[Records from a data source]
*** Begin section ***
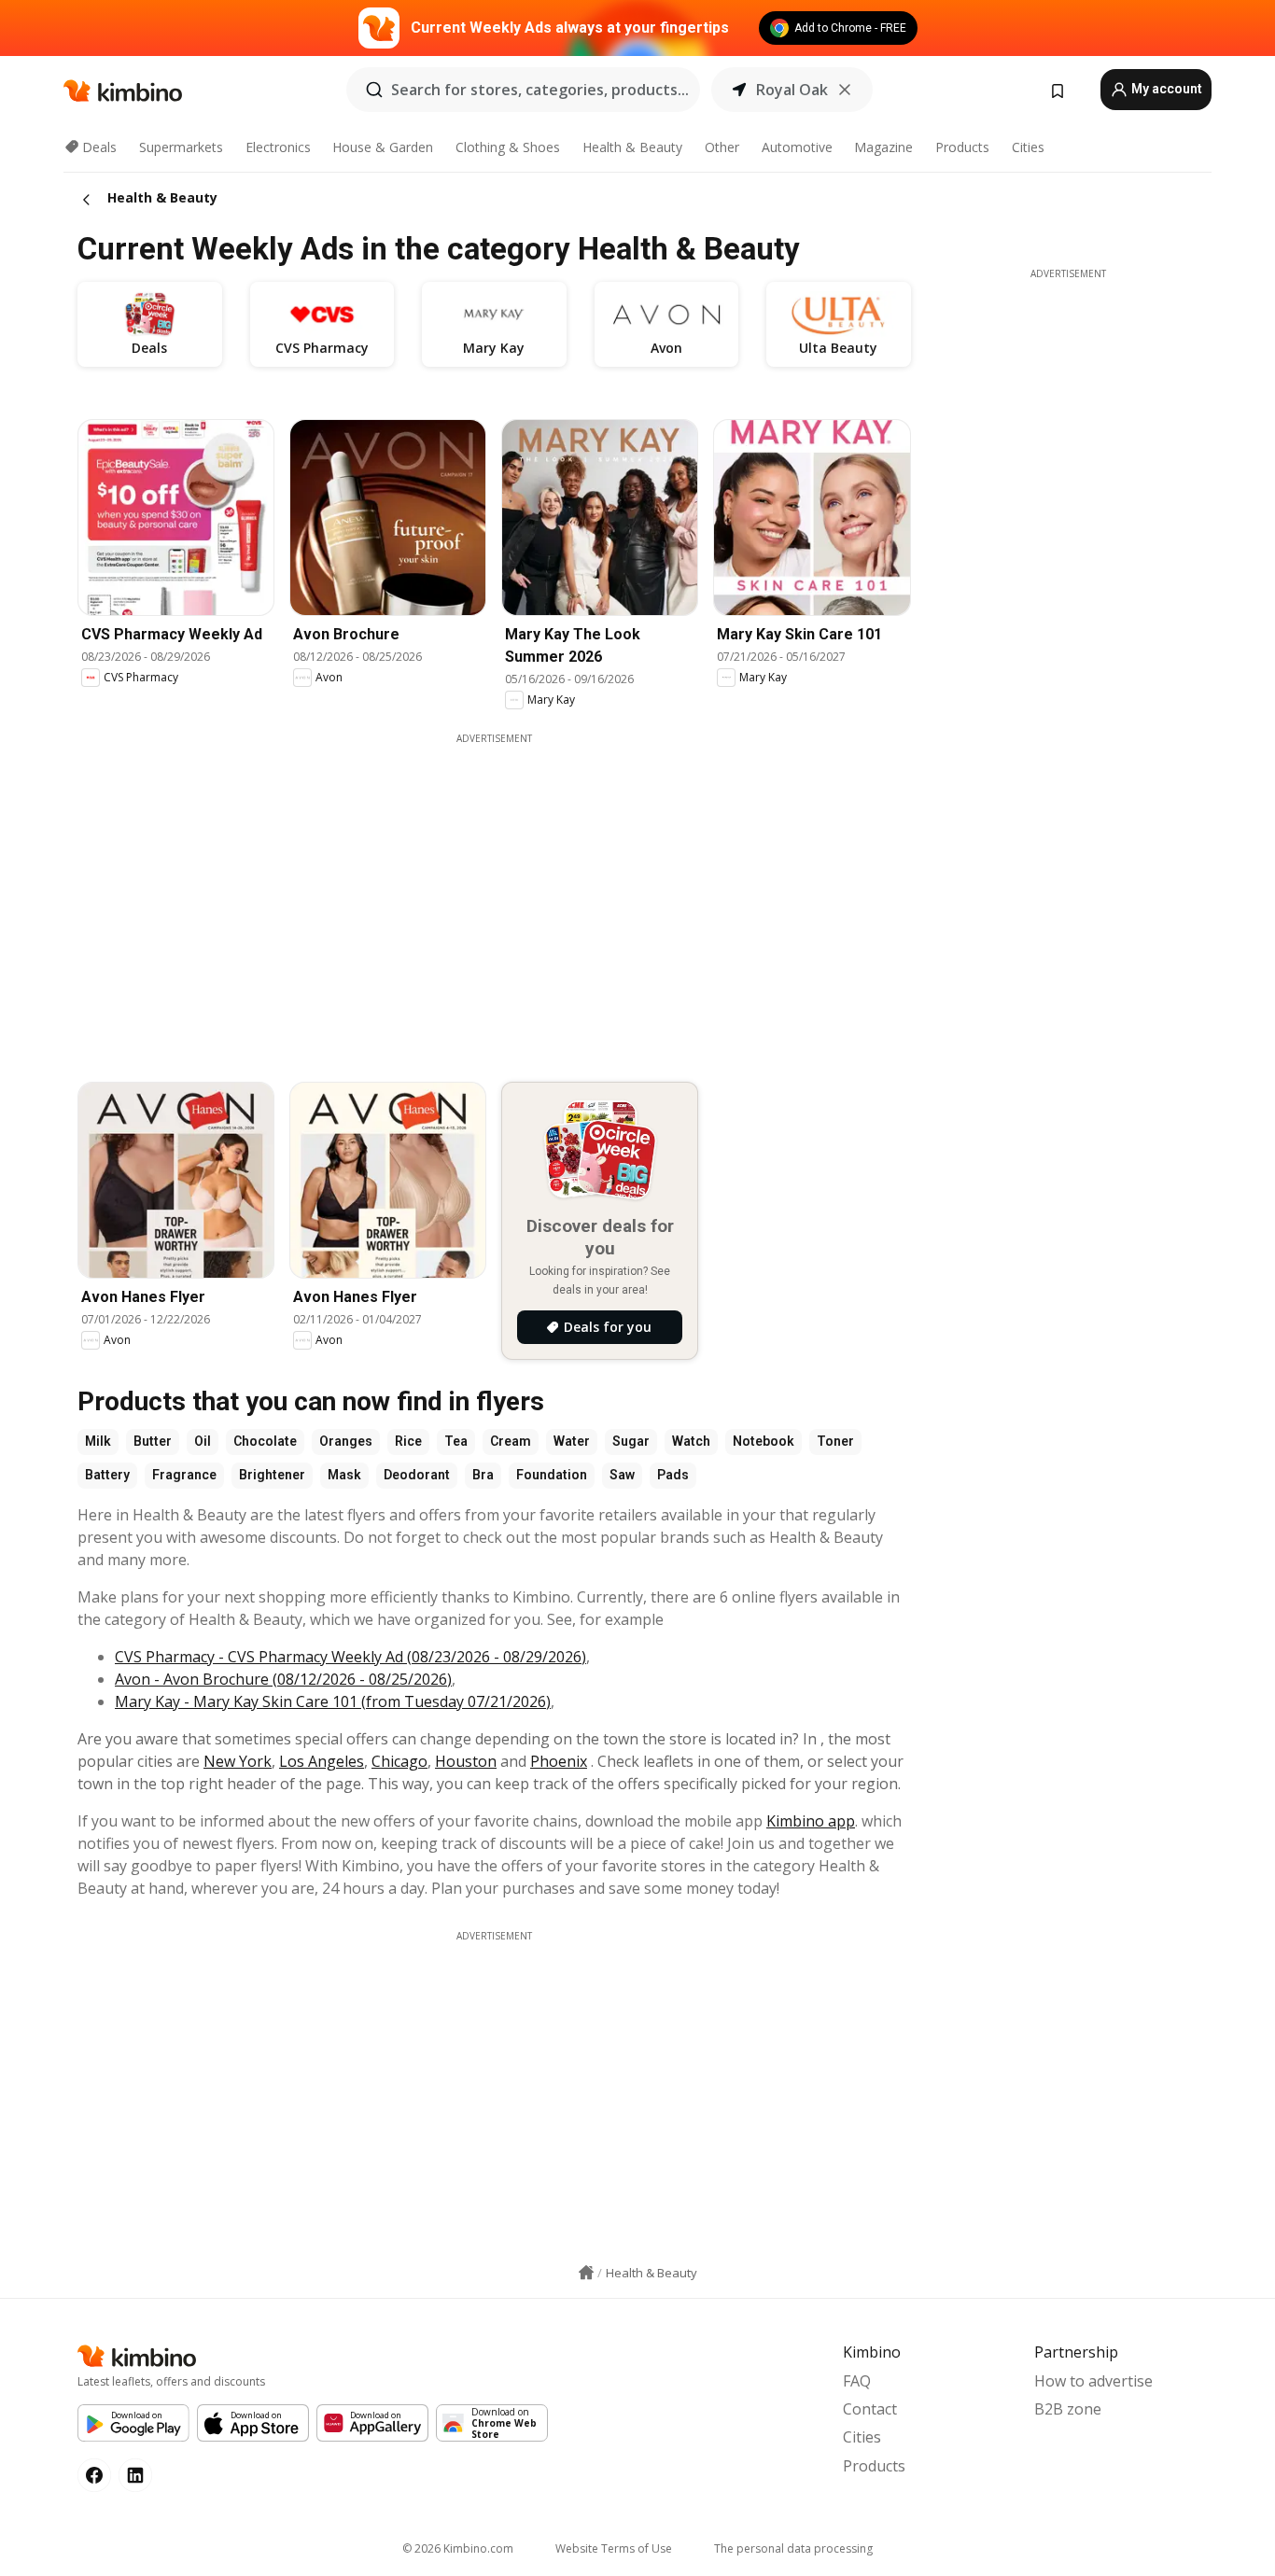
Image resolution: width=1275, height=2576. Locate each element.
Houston (466, 1761)
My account (1165, 88)
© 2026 (457, 2548)
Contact (870, 2409)
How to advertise (1093, 2381)
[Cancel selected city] (844, 89)
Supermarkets (181, 147)
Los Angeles (321, 1761)
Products (962, 147)
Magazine (883, 147)
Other (722, 147)
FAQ (857, 2381)
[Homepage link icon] (586, 2272)
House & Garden (382, 147)
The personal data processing (793, 2548)
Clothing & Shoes (507, 147)
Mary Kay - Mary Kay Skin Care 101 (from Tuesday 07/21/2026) (333, 1701)
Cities (1028, 147)
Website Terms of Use (613, 2548)
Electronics (278, 147)
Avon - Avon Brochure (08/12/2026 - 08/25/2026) (283, 1679)
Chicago (399, 1761)
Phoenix (558, 1761)
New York (237, 1761)
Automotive (797, 147)
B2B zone (1067, 2409)
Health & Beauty (632, 147)
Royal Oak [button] (792, 89)
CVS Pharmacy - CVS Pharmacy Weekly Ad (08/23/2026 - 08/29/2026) (350, 1656)
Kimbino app (810, 1821)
*** End section ***
With the line that has "Houston (466, 1761)" as the first and the line that has "FAQ (857, 2381)" as the last, repeat exactly that run of lines above and no more.

_Exercise result_:
Houston (466, 1761)
My account (1165, 88)
© 2026 (457, 2548)
Contact (870, 2409)
How to advertise (1093, 2381)
[Cancel selected city] (844, 89)
Supermarkets (181, 147)
Los Angeles (321, 1761)
Products (962, 147)
Magazine (883, 147)
Other (722, 147)
FAQ (857, 2381)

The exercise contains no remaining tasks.